Mais la situation évolue rapidement car 57 autres centres dans 15 pays (dont 6 centres français) annonçaient dans cette enquête en novembre 2018 qu'ils prévoyaient de débuter cette activité dans les 6 mois.
L'enquête montre qu'il y avait en novembre 2018 en Europe 18 essais à sponsor industriel et 19 à sponsor académique. Elle montre aussi que 7 centres ont développé en interne une activité de production de cellules CAR-T.
Ces résultats montrent qu'il y a une "implication croissante" des centres européens dans l'activité de traitement par CAR-T, commentent en conclusion les auteurs, en souhaitant que soit mise en place une harmonisation des procédures et des partages d'information afin d'améliorer la qualité, suggérant l'intérêt d'une structure européenne centralisée et d'un registre.

Un suivi de 15 ans de tous les patients dans un registre européen

Un registre qui est d'ailleurs réclamé par les autorités européennes, comme l'a indiqué Martina Schüssler-Lenz, présidente du Committee for Advanced Therapies (CAT) de l'Agence européenne du médicament (EMA).
Elle a rappelé qu'il existait des "incertitudes" importantes sur les CAR-T: les études sont non randomisées, le nombre de patients inclus est réduit et la durée de suivi jusqu'à présent limitée. Des questions se posent à la fois sur l'efficacité en vie réelle, sur la qualité des systèmes de production et de distribution des produits et sur les toxicités, aiguës et à long terme, de ces produits.
C'est pourquoi l'EMA a demandé qu'un registre exhaustif des tous les patients européens recevant des CAR-T soit mis en place, et qu'il assure le suivi de ces patients sur une durée de 15 ans.
La nécessité d'un tel registre a suscité quelques commentaires de participants. L'un d'eux a souligné le fait que certaines chimiothérapies, tout en étant globalement utiles, étaient connues pour provoquer des cancers secondaires, et aucune agence ne demandait de registre de suivi des patients. Martina Schüssler-Lenz a quant à elle justifié ce choix par l'exemple d'autres traitements avec modification génétique de cellules souches hématopoïétiques, où des leucémies secondaires pourraient survenir plus de 10 ans après le traitement.
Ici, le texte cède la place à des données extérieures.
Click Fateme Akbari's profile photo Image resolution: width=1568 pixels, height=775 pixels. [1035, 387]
Lors du congrès, les industriels qui commercialisent ou développent des CAR-T ont chacun fait une présentation. Dominique Tonelli, responsable affaires médicales Europe en oncologie et thérapie cellulaire de Gilead, a souligné le fait que ce nouveau type de traitement induisait pour la firme un "challenge" en termes d'organisation. Ce traitement implique des transports de cellules pour réaliser la modification génétique. Il n'y a pas, comme pour un médicament classique, de production de masse ni de possibilité de stockage.
En pratique, les lymphocytes des patients sont collectés dans un hôpital, envoyés à un centre européen à Lonza aux Pays-Bas qui effectue une cryopréservation et envoie les cellules aux Etats-Unis. Dans le centre d'El Segundo (Californie), ces cellules sont génétiquement modifiées, à nouveau cryopréservées et renvoyées à Lonza, puis retournées à l'établissement de santé pour être injectées au patient. Ce processus est supposé durer entre 26 et 29 jours.
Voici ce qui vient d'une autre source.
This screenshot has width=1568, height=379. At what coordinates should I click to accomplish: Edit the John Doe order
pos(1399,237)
Emmanuel Ostuni, responsable Europe pour les thérapies cellulaires et géniques chez Novartis, soulignant lui aussi la particularité de ces traitements produits de façon unitaire pour chaque patient, et la nécessité d’une organisation particulière avec de nombreuses étapes, a indiqué que pour l'Europe, c'est l'entreprise française CellforCure (rachetée par Novartis au LFB) qui produira les cellules CAR-T.